Fisher’s exact test and the chi-square test were used for comparisons between categorical variables. The Mann-Whitney test and the Kruskal-Wallis test with Dunn’s multiple comparisons test were used for comparisons between continuous variables, and Spearman’s rank correlation (Spearman’s ρ) was used for correlation analyses. P ≤ 0.05 was considered statistically significant. Values are given as median with interquartile range (IQR) and mean with range. All statistical analyses were performed using GraphPad Prism (version 9.2.0) and Microsoft Excel.

3 Results

3.1 Patient characteristics

Among the 76 CTCL patients included in the study, 64% were male. Sixty-one were diagnosed with MF or SS, 10 with LyP, 2 with PC-ALCL, and 3 with primary cutaneous peripheral T-cell lymphoma unspecified (Table 1). A majority of the 60 MF/SS patients with available data on stage had early-stage disease [stages IA–IIA: n = 58 (97%)] and low mSWAT (median 7, range 0–70). In the early-stage MF group, 34/58 (59%) presented with patches only and 24/58 (41%) presented with plaques with or without patches (Supplementary Table 1). There were no significant differences between male and female MF/SS patients in the median mSWAT, in the distribution of the different clinical stages, or in lesion type (data not shown). Most patients had no or topical treatment (88%) and the median time with CTCL diagnosis was 3 years.

Table 1

Table 1. Patient characteristics of study cohort.

3.2 Overall small effects on QoL measures in the total CTCL patient group

In the total CTCL study group, there were generally only small effects reported on QoL, depression scores, and itch (Table 2). Based on the total DLQI scores, 61 (80%) of the CTCL patients had no to mild effect (0-5 points) on QoL, 3 (4%) had moderate effect (6-10 points) and 12 (16%) had very large to extremely large effect (11-30). Among the 71 patients who answered the MADRS-S questionnaire, 62 (87%) had no or very mild depression (0–12 points), 4 (6%) mild depression (13–19 points) and 5 (7%) moderate depression (20–34 points).

Table 2

Table 2. Median and mean values of health-related quality of life (QoL) parameters, MADRS-S, and VAS-itch in CTCL patients (n=76), divided by sex.

Female patients had significantly worse median EQ-5D index compared to male patients, p=0.040. No sex differences were observed for other primary outcomes, but the DLQI subscale “daily activities” and the MADRS-S item “sleep” were significantly impaired in females vs males (Supplementary Table 2).
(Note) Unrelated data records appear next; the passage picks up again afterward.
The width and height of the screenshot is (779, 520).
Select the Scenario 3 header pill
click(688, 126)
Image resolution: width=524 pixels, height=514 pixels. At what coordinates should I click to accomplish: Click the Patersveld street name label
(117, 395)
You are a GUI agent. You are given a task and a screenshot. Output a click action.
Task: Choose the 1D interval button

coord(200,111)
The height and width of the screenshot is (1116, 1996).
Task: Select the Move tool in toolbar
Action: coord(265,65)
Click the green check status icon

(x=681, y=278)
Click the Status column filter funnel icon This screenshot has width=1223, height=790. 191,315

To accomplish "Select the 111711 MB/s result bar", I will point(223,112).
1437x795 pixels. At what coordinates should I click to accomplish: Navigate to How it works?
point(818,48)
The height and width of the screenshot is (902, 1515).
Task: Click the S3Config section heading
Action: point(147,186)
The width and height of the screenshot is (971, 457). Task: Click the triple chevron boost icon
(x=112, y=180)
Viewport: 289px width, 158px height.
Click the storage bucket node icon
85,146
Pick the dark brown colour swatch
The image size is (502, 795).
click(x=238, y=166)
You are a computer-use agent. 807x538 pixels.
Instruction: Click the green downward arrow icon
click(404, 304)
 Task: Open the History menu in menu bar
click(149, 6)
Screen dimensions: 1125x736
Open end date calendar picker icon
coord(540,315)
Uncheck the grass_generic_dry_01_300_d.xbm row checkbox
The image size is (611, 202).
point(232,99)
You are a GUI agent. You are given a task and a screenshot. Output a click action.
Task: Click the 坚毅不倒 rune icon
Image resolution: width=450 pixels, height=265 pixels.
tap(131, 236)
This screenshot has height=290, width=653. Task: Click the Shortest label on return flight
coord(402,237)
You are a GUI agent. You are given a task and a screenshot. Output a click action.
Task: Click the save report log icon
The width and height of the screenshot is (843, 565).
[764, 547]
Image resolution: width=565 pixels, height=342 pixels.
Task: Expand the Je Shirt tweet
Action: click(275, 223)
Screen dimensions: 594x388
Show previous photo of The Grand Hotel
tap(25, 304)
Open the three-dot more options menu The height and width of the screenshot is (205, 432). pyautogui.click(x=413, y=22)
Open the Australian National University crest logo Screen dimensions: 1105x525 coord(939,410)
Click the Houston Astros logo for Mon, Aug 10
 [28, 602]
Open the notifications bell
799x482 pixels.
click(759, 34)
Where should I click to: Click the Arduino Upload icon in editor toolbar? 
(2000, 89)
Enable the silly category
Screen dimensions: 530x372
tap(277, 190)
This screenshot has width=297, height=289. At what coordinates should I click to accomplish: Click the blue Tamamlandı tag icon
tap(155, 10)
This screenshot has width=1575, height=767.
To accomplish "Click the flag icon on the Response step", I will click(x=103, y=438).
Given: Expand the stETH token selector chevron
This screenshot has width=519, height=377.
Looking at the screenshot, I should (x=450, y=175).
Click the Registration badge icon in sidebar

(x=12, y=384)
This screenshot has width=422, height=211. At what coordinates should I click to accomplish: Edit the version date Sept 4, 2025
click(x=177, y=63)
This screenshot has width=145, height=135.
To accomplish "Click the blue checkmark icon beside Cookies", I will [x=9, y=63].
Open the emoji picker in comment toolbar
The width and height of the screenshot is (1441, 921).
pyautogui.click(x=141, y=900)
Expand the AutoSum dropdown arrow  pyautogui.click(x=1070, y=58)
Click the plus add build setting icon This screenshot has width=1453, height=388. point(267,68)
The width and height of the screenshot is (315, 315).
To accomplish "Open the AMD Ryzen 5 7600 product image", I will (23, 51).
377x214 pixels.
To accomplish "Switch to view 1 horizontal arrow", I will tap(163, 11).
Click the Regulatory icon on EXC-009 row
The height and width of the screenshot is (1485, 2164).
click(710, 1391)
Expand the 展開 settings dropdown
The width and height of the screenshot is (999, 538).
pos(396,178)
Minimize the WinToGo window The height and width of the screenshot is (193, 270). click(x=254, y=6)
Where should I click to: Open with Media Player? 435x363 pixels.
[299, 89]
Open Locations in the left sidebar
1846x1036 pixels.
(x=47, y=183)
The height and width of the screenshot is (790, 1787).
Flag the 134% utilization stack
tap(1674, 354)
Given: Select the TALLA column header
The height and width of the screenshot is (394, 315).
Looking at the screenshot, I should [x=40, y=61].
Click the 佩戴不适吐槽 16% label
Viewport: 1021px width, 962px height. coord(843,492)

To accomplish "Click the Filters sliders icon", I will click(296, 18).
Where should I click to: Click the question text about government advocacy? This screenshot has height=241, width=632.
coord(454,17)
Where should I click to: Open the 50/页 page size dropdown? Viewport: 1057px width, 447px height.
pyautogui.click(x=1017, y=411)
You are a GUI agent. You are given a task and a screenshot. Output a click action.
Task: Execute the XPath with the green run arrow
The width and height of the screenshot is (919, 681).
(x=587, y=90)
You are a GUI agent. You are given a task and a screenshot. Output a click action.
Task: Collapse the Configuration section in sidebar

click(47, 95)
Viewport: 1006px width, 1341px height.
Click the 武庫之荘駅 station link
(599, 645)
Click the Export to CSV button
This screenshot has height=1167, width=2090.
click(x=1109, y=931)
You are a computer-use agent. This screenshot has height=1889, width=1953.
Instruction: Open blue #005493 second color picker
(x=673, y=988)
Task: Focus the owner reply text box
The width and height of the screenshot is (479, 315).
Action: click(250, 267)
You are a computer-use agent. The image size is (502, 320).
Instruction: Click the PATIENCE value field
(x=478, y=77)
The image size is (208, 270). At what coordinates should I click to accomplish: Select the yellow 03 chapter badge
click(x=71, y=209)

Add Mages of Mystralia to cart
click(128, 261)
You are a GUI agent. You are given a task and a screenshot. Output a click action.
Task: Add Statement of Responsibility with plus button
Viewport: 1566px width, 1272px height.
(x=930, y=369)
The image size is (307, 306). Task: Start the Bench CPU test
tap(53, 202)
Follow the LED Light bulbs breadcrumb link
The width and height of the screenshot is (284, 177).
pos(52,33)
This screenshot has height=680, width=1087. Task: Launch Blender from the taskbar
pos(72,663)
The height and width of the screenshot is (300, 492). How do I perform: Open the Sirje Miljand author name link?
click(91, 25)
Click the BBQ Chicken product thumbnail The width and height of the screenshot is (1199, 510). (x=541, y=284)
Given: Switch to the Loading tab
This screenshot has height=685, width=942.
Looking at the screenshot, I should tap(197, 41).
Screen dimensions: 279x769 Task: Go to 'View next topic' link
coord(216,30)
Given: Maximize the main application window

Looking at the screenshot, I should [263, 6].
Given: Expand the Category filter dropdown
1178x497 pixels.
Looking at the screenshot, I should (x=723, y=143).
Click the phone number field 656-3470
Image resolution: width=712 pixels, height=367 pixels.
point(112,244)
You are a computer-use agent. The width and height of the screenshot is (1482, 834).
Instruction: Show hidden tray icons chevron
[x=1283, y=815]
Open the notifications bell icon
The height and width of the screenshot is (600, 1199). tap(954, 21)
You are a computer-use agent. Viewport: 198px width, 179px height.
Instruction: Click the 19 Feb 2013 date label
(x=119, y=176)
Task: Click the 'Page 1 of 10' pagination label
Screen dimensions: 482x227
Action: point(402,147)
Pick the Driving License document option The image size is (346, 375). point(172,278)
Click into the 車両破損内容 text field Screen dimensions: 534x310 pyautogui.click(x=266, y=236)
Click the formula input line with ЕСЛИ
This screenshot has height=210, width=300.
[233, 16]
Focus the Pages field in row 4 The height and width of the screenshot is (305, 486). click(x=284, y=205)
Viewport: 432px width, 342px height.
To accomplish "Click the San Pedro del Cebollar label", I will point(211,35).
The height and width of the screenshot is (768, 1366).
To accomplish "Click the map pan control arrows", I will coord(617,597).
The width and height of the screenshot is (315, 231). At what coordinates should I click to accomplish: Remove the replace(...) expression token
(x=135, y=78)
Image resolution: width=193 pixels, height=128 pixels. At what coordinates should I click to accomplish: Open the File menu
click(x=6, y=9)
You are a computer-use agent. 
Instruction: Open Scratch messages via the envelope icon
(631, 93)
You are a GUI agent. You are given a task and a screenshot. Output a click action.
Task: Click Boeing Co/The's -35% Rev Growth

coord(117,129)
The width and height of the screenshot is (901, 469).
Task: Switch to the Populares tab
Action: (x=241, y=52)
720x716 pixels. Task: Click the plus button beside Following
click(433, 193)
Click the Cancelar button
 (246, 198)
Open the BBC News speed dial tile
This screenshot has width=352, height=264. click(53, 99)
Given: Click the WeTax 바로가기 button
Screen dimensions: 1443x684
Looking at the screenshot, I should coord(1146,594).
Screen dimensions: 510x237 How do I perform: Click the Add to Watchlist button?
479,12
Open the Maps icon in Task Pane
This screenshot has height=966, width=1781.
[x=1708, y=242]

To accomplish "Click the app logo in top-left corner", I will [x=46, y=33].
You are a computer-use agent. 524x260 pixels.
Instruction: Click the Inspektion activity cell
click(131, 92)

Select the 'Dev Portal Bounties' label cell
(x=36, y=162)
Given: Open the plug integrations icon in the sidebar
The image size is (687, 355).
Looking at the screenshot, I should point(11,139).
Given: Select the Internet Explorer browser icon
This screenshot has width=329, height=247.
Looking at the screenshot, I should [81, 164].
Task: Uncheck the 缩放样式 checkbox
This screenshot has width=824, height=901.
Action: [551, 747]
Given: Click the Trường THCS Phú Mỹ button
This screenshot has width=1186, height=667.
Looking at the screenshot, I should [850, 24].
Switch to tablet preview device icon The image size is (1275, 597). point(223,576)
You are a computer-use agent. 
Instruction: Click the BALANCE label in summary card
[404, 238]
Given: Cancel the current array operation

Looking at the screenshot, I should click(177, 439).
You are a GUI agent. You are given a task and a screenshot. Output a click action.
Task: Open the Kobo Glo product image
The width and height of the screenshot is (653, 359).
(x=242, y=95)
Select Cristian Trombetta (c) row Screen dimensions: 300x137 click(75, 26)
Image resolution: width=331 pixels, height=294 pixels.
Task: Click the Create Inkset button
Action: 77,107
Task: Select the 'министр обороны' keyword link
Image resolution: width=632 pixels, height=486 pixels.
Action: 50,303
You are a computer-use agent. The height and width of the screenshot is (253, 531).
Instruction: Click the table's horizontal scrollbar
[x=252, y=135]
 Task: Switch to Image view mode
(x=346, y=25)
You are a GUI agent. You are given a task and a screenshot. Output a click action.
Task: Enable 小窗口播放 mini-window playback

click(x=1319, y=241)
There were no differences of clear clinical significance in QoL measures between CTCL patients receiving no treatment, topical treatment and systemic treatment or between CTCL patients with a disease duration of more than 2 years and those with a duration of less than 2 years (Supplementary Table 3 and data not shown).

3.3 Impaired QoL measures in MF/SS patients with higher disease activity and in female patients

Among the 61 patients with MF/SS and the subgroup of 58 MF patients with early stages IA-IIA, there were generally only small effects reported on QoL, depression scores and itch (Table 3). Females in the MF/SS-group, had significantly worse median EQ-5D index score compared to males, but the difference was not clinically significant in early-stage MF patients. Furthermore, females with MF/SS as well as early MF had significantly impaired DLQI subscale “daily activities” and the MADRS-S item “sleep” compared to males (Supplementary Table 4).

Table 3

Table 3. Median and mean values of QoL parameters, MADRS-S, and VAS-itch in MF and SS patients (n = 61) divided by sex, including presentation of outcomes in early-stage IA-IIA disease (n = 58).

In the total MF/SS population, as well as in the early MF subgroup, there was a weak positive correlation between mSWAT and DLQI as well as a weak negative correlation between mSWAT and EQ-5D index (Table 4). Furthermore, there were weak positive correlations between mSWAT and the DLQI subscales “symptoms and feelings” and “daily activities” as well as moderate positive correlation between mSWAT and the DLQI subscale “treatment” (Supplementary Table 5). A weak positive correlation was observed between VAS-itch and mSWAT in the total MF/SS group but not in the early MF group. There were no correlations between mSWAT and MADRS-S total scores, for MADRS-S items see Supplementary Table 5.

Table 4

Table 4. Correlation analysis between mSWAT and QoL parameters, MADRS-S and VAS itch in MF/SS patients (n=60) as well as in early-stage IA-IIA disease (n=57).

3.4 Impaired QoL and itch in early MF patients at stage IB and with plaque lesions

VAS-itch was increased in early-stage MF patients at stage IB, (patch/plaque covering 10-79% of BSA), compared to stage IA, (patch/plaque covering <10% of BSA), and QoL was impaired, as indicated by both an increase in DLQI and a decrease in EQ-5D index (Table 5). When analyzing the DLQI subscales, we observed a small but significant impairment in the “symptoms and feelings”, “daily activities” and “treatment” scores in MF patients at stage IB compared to patients at stage IA (Supplementary Table 6). The median total MADRS-S score was not significantly different between MF patients at stage IA and stage IB, for MADRS-S items, see Supplementary Table 6. The scores on the DLQI subscales and the MADRS-S items were generally low, and the median values in the groups were never more than 2 units.

Table 5

Table 5. Median values of QoL parameters, MADRS-S, and VAS-itch in MF and SS patients divided by stage (n=56) and lesion type (n = 58).

VAS-itch was increased in early-stage MF patients with plaques compared to patients with patches only and QoL was impaired, as indicated by a decrease in EQ-5D index (Table 5). In line with this, DLQI tended to be higher in patients with plaques, but the difference between the groups reached only nearly clinically significant levels. Analysis of DLQI subscales showed significantly higher scores for “symptoms and feelings”, “daily activities”, “leisure”, “work and school” and “treatment” in MF patients with plaques compared to those with patches (Supplementary Table 6). There were no significant differences in total MADRS-S scores. For MADRS-S items, see Supplementary Table 6.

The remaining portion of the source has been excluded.